Thursday, March 4, 2010

Punishing Reckless Drivers

Tuesday I was able to amend the safe driving bill passed by the Senate to include a powerful new tool for prosecutors to punish those who endanger our lives by reckless driving. My amendment creates a new crime, with a penalty of up to 10 years in prison.

Please click on “Read more” to read a press release about this amendment.

Tarr Acts to Punish Reckless Drivers
Amendment Passes to Increase Penalties

Boston- State Senate Assistant Minority Leader Bruce Tarr (R-Gloucester) has placed an amendment into the Safe Driving Bill approved on Tuesday by the Senate that would give prosecutors a powerful new tool to punish those who drive recklessly on the state’s roadways and cause a death.

“A driver who consciously disregards the safety of others deserves a much stronger penalty than one who causes a loss of life by acting negligently,” said Tarr. He added that “This amendment recognizes that higher degree of culpability and punishes it accordingly.”

Currently state law describes the crime of motor vehicular homicide, and contains two categories:

-one for those who drive negligently or recklessly and cause a death while under the influence of alcohol or drugs. The penalty for this category is 2.5-15 years in prison and /or a $5,000 fine.

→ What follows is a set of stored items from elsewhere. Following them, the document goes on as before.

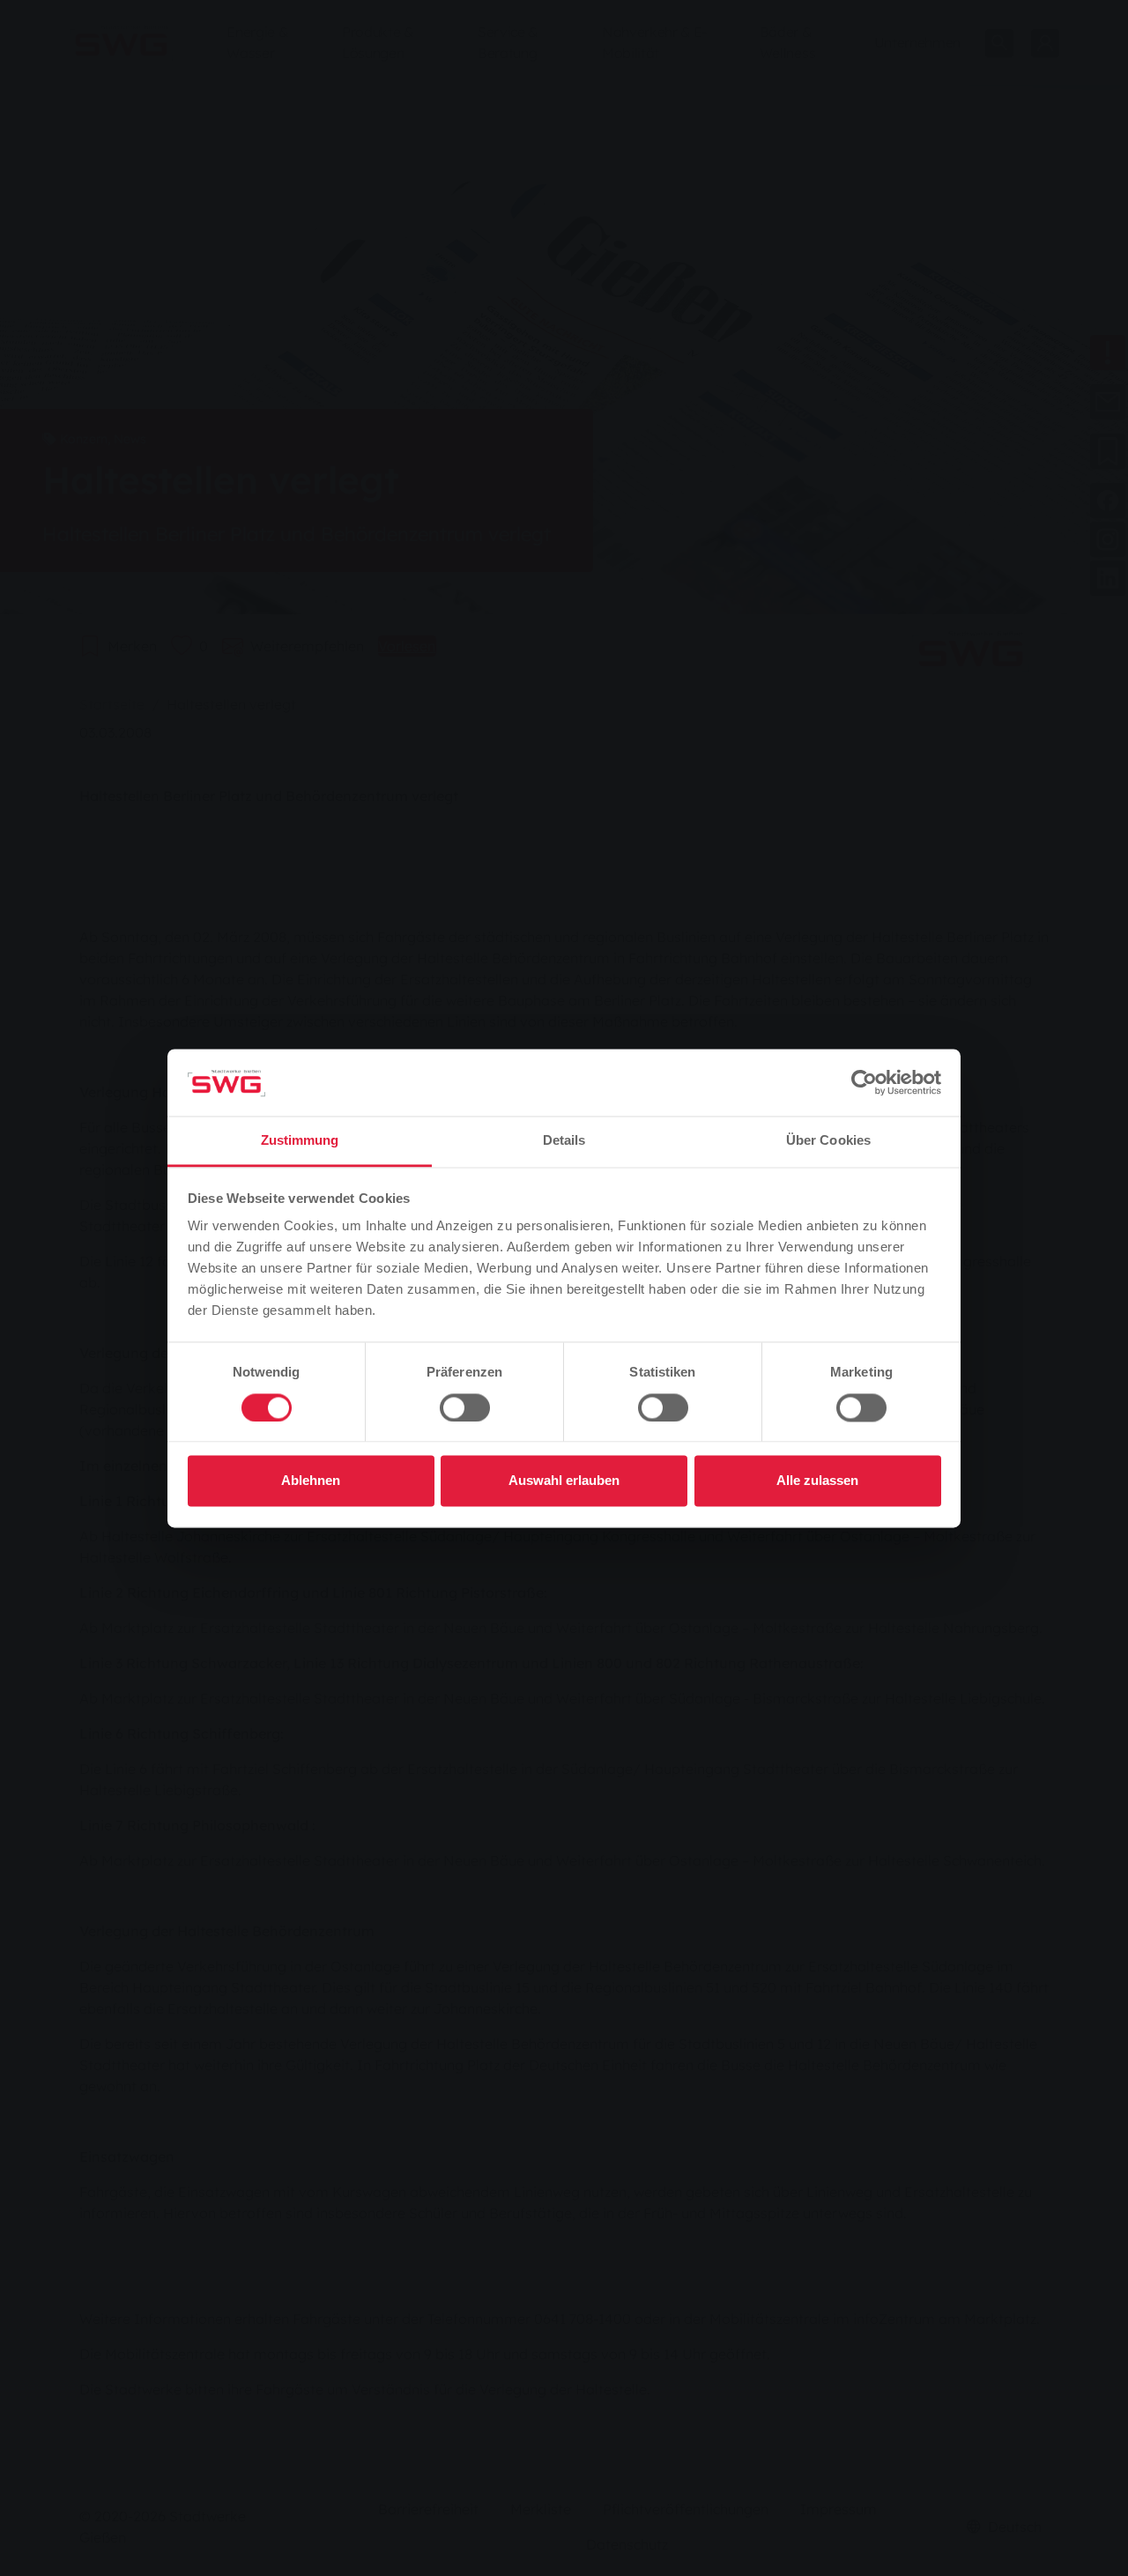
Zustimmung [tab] (300, 1140)
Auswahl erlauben (564, 1481)
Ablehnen (310, 1481)
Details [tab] (564, 1140)
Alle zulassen (817, 1481)
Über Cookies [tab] (828, 1140)
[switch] (465, 1407)
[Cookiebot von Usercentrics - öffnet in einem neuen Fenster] (864, 1082)
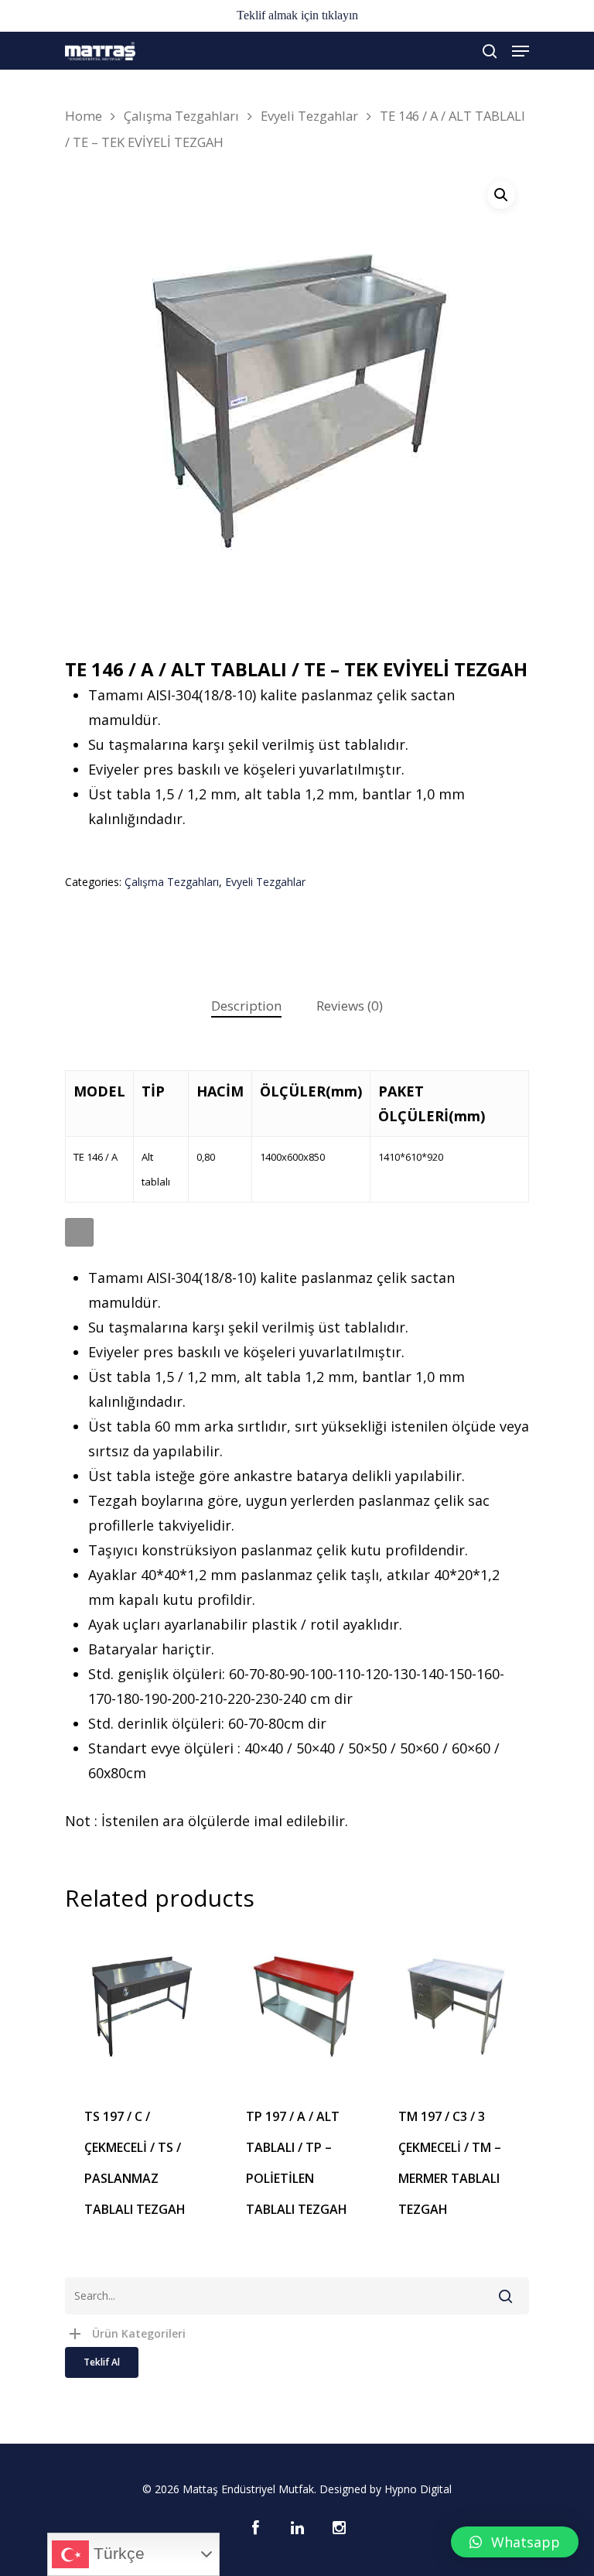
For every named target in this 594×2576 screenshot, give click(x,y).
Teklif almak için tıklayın (297, 15)
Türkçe (117, 2553)
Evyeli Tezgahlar (309, 116)
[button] (515, 2541)
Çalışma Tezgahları (181, 116)
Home (83, 116)
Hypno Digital (418, 2489)
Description (246, 1005)
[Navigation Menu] (520, 51)
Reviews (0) (349, 1005)
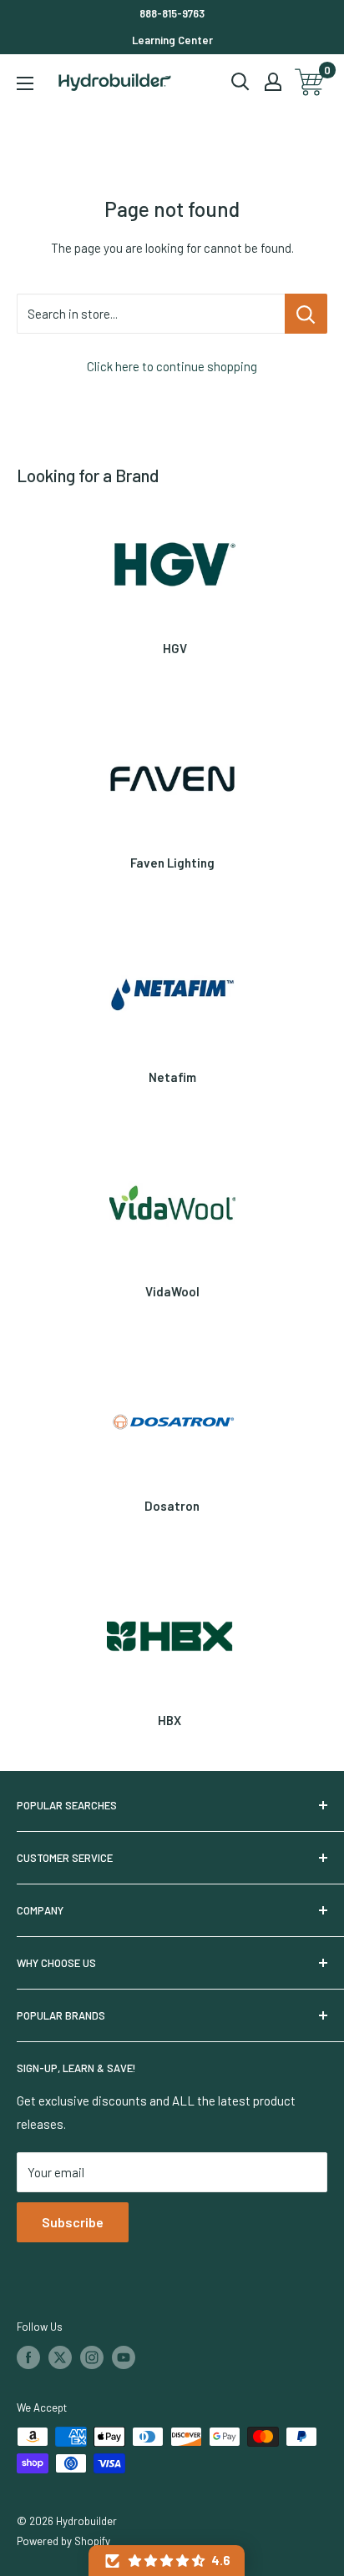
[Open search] (240, 82)
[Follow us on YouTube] (123, 2357)
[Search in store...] (306, 314)
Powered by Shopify (63, 2541)
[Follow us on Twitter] (60, 2357)
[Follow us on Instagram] (92, 2357)
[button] (167, 2560)
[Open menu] (25, 83)
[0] (310, 82)
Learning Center (172, 40)
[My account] (273, 82)
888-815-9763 (172, 13)
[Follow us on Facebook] (28, 2357)
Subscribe (73, 2222)
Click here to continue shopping (172, 366)
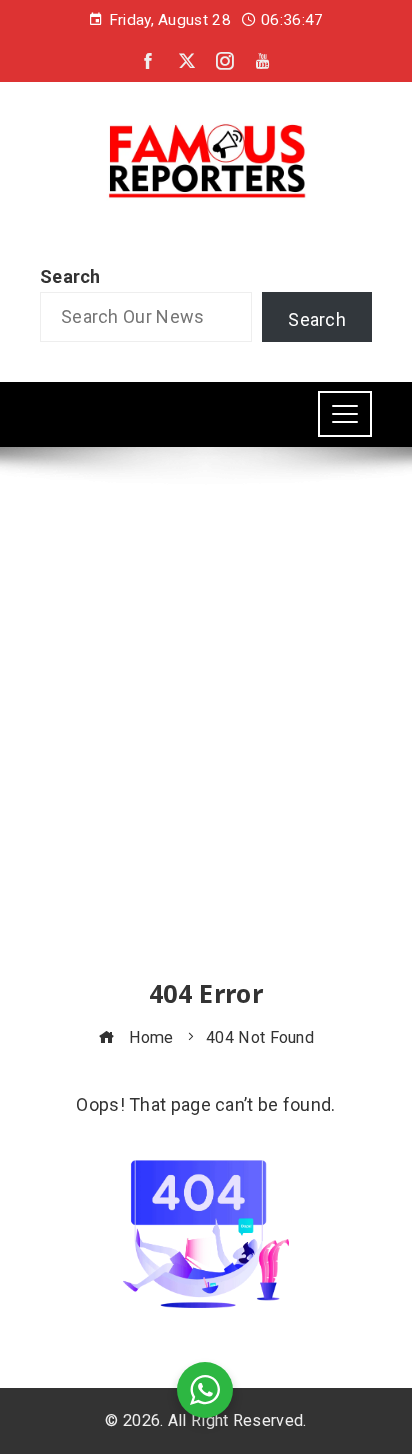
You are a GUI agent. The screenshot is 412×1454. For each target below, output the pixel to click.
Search (70, 276)
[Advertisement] (206, 731)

-a second for negligent operations resulting in death, carrying a punishment of 30 days to 2.5 years in prison and/or a $3,000 fine.

Tarr’s amendment recognizes the greater degree of danger, and criminal responsibility of, those who are not merely negligent, but who evidence a disregard for safety in such ways as excessive speeding that results in death. The new category of crime for reckless driving that causes a death would be punishable by up to 10 years in prison and/or a $3,000 fine.

“Often we read news accounts of tragic accidents and loss of life caused by extreme behavior, and are shocked at how minimal the penalties are for that behavior. Through the passage of this amendment, the Senate has taken action to ensure that the penalty fits the crime,” said Tarr.

Since the House and Senate have passed different versions of the safe driving bill, it will likely proceed to a conference committee charged with reconciling those differences.

Tarr thanked Senators Steven Baddour (D-Methuen), Senate Chair of the Joint Committee on Transportation and Steven Panagiotakos (D-Lowell), Chairman of the Senate Ways and Means Committee, and Senate President Therese Murray (D-Plymouth) for their assistance in securing the passage of the amendment.